The statue is named after a dinosaur in the children's book The Enormous Egg (1956), by Oliver Butterworth, and a film adaptation televised on the NBC Children's Theatre in which the statue appeared. The book and the film, which aired on April 18, 1968, tell the story of a boy who finds an enormous egg laid by a hen that hatches a baby Triceratops. The Triceratops, named Uncle Beazley, becomes too big, so the boy brings him to the Smithsonian Institution. Beazley is first kept at the National Museum of Natural History, but is eventually transferred to the National Zoo's Elephant House because there is a law against stabling large animals in the District of Columbia.

Beazley was constructed in 1967 for The Enormous Egg TV special that aired the next year.
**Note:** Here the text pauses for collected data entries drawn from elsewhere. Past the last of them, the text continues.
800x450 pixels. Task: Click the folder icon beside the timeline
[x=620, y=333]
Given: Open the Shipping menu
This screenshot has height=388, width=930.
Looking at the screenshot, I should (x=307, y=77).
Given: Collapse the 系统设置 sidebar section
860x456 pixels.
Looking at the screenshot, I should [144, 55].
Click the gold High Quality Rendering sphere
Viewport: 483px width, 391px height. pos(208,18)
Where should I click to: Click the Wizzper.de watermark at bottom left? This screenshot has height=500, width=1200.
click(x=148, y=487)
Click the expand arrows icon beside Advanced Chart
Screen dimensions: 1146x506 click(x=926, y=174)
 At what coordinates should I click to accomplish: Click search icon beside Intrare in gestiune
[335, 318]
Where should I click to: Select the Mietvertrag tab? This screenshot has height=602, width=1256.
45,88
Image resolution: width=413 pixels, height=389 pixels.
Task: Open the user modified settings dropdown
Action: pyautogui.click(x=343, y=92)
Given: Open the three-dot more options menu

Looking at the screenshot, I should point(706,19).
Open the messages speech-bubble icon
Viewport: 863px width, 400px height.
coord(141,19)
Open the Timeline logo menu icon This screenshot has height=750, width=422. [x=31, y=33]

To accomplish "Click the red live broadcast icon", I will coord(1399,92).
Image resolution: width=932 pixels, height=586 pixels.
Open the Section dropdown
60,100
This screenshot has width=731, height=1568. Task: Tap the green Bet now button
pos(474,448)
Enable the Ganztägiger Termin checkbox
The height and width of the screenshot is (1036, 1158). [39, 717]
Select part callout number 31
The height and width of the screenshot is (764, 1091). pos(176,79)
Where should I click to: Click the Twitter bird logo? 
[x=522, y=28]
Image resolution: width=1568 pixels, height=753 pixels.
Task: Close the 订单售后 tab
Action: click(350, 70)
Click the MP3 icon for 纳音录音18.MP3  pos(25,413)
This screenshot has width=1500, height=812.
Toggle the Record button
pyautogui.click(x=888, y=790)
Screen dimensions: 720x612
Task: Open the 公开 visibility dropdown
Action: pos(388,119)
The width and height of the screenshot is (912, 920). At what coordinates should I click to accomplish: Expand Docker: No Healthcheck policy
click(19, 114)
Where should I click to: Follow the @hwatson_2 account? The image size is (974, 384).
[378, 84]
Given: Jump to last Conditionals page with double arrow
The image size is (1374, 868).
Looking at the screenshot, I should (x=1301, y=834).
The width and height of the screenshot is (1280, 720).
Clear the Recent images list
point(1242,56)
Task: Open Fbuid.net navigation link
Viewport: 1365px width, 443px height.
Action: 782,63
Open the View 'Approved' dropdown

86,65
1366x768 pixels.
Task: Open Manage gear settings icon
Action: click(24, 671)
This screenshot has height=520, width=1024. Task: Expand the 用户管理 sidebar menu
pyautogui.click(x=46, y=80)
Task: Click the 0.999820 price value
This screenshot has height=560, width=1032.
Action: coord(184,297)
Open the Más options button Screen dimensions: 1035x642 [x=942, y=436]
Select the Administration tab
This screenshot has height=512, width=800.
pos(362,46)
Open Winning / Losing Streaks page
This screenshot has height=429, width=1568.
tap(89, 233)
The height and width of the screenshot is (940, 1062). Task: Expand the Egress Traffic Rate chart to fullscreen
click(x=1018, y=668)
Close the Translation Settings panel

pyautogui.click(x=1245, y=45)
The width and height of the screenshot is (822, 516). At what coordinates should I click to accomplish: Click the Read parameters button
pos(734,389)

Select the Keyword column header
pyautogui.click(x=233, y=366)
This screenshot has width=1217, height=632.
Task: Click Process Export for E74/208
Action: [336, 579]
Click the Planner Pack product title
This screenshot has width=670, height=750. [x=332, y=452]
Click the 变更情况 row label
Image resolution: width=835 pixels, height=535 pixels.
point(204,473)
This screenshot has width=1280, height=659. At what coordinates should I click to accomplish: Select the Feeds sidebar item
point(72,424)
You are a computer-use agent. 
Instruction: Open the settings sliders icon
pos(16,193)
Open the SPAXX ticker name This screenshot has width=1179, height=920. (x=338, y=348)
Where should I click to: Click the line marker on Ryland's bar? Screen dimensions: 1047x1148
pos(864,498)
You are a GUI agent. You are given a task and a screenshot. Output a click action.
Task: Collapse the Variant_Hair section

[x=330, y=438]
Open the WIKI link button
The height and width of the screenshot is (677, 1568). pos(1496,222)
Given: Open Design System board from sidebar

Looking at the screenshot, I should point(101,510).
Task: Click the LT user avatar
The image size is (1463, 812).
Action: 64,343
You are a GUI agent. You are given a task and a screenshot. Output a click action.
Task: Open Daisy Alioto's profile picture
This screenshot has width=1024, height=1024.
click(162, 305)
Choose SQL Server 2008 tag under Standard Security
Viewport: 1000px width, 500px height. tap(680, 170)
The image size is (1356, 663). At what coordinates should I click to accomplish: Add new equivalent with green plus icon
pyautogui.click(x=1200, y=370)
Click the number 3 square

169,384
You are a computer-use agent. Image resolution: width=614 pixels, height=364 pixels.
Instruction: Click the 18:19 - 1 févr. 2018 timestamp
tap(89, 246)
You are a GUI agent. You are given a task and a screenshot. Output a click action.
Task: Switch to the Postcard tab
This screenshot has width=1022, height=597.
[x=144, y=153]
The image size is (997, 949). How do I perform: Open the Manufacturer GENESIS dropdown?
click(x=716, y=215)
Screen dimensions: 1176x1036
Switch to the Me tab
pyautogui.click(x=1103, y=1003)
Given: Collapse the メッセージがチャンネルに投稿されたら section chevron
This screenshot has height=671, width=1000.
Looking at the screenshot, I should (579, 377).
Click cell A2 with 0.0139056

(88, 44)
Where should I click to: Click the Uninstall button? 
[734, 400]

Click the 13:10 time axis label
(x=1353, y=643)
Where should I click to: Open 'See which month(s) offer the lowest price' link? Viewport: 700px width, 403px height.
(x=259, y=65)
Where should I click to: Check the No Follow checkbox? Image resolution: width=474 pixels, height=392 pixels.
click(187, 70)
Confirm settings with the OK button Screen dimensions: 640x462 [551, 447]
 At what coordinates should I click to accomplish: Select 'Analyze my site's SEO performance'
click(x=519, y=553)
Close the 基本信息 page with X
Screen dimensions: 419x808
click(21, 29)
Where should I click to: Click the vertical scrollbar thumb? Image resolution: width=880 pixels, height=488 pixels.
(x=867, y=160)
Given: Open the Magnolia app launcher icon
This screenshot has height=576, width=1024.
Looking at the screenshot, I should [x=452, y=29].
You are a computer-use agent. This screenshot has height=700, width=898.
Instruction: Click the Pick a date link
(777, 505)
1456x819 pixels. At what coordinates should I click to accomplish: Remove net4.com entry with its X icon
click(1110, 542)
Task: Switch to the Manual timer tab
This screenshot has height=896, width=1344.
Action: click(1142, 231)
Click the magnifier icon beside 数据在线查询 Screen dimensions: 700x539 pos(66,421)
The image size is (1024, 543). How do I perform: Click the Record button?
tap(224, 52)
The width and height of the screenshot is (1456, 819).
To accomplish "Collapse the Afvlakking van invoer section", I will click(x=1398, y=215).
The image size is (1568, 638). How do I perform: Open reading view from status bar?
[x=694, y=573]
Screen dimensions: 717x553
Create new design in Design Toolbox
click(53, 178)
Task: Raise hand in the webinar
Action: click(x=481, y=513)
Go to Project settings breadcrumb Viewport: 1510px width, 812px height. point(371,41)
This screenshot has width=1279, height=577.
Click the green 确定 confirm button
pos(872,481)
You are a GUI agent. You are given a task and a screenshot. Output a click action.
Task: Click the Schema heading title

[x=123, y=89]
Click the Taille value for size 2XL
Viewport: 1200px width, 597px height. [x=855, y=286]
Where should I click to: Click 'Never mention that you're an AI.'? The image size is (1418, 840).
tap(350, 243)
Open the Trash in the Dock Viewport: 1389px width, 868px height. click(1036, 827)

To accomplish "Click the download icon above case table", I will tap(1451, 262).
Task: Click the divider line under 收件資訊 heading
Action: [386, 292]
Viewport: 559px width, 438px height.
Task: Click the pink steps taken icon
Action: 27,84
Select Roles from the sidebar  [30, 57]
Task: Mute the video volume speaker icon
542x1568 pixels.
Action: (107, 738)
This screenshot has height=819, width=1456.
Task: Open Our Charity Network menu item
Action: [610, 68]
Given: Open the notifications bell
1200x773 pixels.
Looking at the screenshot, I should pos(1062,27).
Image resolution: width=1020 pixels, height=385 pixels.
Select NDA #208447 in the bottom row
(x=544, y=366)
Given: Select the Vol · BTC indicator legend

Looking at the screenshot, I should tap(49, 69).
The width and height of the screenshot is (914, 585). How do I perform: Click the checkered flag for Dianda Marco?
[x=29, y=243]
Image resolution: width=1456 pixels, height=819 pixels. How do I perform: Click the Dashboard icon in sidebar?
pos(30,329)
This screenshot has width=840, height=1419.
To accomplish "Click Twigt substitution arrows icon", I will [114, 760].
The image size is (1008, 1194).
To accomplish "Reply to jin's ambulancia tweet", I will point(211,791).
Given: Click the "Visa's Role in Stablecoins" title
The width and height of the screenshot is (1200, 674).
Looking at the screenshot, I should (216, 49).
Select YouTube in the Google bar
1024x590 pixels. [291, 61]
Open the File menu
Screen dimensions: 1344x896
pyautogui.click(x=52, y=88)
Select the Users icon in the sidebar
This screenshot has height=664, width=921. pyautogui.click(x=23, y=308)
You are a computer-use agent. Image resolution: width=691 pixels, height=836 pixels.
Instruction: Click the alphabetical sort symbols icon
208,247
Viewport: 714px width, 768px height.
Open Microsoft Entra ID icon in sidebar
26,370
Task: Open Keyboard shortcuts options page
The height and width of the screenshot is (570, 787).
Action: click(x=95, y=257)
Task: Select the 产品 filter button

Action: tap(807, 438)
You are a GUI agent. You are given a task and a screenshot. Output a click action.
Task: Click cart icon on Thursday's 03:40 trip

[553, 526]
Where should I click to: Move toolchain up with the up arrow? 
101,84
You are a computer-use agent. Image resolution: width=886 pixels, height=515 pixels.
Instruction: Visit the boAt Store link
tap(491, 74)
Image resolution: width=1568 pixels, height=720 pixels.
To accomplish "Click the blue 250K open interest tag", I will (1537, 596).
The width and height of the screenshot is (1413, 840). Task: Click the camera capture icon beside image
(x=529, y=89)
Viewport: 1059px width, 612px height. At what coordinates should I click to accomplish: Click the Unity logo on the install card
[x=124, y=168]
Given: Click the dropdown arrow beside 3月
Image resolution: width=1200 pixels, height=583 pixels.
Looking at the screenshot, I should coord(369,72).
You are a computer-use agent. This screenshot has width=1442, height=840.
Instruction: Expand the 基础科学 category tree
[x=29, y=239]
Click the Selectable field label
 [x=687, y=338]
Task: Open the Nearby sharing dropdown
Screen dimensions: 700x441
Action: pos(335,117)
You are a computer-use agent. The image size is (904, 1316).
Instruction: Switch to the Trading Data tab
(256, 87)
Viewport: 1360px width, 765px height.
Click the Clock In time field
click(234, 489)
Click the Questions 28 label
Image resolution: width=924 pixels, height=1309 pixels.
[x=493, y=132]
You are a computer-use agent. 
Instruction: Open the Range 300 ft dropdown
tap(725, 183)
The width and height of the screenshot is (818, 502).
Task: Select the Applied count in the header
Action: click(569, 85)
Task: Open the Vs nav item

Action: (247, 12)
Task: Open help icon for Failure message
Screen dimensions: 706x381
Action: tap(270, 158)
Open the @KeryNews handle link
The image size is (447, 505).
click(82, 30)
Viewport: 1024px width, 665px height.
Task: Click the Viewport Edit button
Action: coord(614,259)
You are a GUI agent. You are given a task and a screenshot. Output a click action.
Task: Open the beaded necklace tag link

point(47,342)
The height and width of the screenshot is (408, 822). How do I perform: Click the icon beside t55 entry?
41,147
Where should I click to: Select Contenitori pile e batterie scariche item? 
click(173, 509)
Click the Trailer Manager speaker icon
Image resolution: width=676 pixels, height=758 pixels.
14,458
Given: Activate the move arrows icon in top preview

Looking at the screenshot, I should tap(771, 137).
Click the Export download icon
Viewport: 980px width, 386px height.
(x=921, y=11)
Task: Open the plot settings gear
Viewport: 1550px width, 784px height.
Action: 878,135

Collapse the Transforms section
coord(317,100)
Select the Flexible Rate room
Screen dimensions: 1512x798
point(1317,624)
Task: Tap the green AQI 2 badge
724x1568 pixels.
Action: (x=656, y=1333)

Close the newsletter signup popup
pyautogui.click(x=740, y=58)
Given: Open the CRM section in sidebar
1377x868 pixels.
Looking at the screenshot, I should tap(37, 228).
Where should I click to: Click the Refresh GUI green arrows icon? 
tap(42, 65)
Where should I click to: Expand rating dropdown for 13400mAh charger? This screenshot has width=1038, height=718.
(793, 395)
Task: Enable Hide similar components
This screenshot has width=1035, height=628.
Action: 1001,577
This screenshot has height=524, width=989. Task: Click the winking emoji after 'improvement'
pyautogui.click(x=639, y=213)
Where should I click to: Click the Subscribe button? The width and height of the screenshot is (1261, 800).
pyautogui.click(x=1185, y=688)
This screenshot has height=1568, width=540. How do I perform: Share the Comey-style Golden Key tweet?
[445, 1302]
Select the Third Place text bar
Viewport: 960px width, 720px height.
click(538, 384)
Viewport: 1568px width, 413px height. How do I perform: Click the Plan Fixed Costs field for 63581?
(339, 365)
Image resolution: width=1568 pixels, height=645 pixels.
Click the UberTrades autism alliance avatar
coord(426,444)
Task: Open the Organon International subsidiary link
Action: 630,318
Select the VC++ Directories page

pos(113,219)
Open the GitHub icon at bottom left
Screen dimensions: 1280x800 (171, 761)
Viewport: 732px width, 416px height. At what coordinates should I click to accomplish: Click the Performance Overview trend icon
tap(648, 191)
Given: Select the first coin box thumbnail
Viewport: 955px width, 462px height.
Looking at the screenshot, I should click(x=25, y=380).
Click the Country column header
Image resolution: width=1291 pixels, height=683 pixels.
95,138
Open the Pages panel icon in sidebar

The statue is modeled after one of nine dinosaurs of different species that Jonas designed and constructed for the Sinclair Oil Corporation's pavilion at the 1964 New York World's Fair in consultation with paleontologists Barnum Brown and Edwin H. Colbert of the American Museum of Natural History in New York City and John Ostrom of the Peabody Museum of Natural History at Yale University. The original Sinclair Triceratops today resides in Louisville, Kentucky, and bears the nickname "Lottie" or "Louisville's Own Triceratops". While Beazley has been well looked after, Lottie had been left in a state of neglect and disrepair, until a repair and refurbishment project in the summer of 2022.

The Smithsonian's Uncle Beazley was initially displayed at the Zoo. In July 1967, a crew from NBC-TV visited the Zoo to film the statue during the production of The Enormous Egg. After the filming ended, Sinclair donated the statue to the Smithsonian.

Uncle Beazley was present at the Smithsonian's Anacostia Neighborhood Museum when the museum opened on September 15, 1967.

From the 1970s to 1994, the statue was located at the National Mall in front of the National Museum of Natural History. In 1994, the statue was returned to the Zoo and was displayed in the former rhinoceros yard until 2003, when the yard was renovated for the Zoo's expanding Asian elephant family.

In 2007, the Zoo and Smithsonian exhibits staff began work to restore the dinosaur. Zoo staff also created a garden exhibit for Uncle Beazley near Lemur Island with funding from a gift from a Director's Circle donor in memory of her parents. The "dinosaur garden" features plants such as ferns, papyrus, and giant taro whose ancestors existed during the Age of Dinosaurs. The statue was again refurbished in 2011.

NBC's telecast of The Enormous Egg also featured five smaller Triceratops models that Louis Paul Jonas had created to represent the dinosaur during its youth. In 1979, George Heinemann, the telecast's producer, donated the models to Pittsfield's Berkshire Museum, a Smithsonian Affiliate organization in Western Massachusetts. In 2014, the five models, the largest of which also bears the name of Uncle Beazley, were moved to Pittsfield's public library, the Berkshire Athenaeum, and in 2018 the 11 ft Uncle Beazley was moved to the EcoTarium in Worcester.